Given problem
Please print everything from the line containing "You are a computer-use" down to the line containing "Instruction: Sort by", reproducing those lines exactly and nothing else.

== Dataset excerpts ==

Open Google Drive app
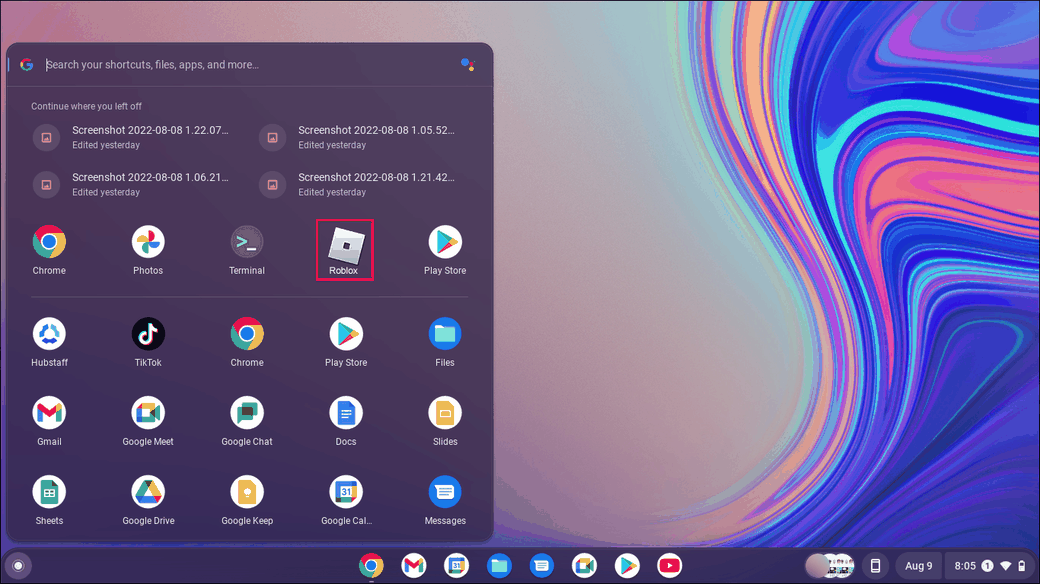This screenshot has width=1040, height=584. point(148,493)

===
== Dataset excerpts ==

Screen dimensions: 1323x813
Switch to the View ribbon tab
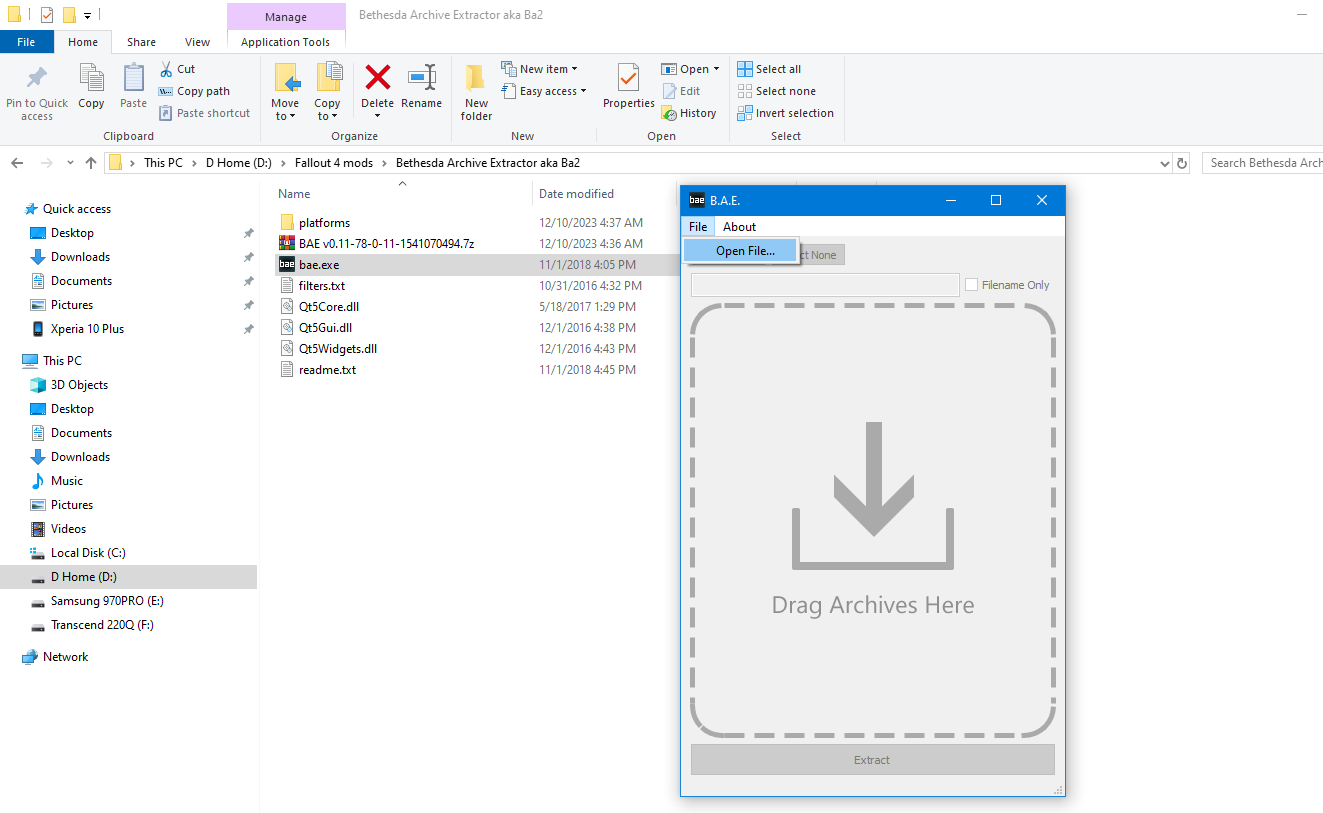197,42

===
== Dataset excerpts ==

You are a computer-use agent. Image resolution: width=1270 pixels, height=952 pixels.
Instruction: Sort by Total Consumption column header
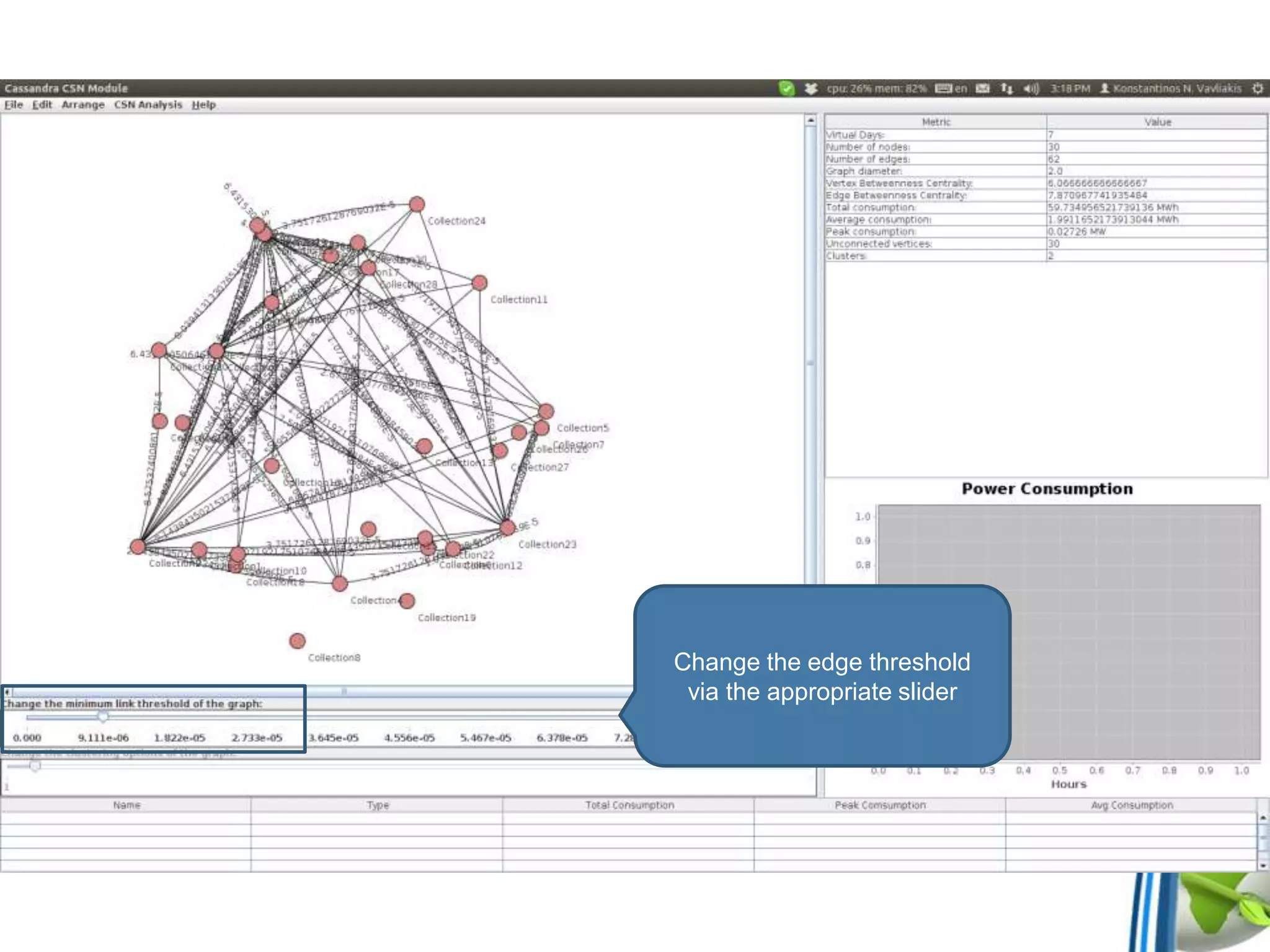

===

Result
You are a computer-use agent. Image resolution: width=1270 pixels, height=952 pixels.
Instruction: Sort by Total Consumption column header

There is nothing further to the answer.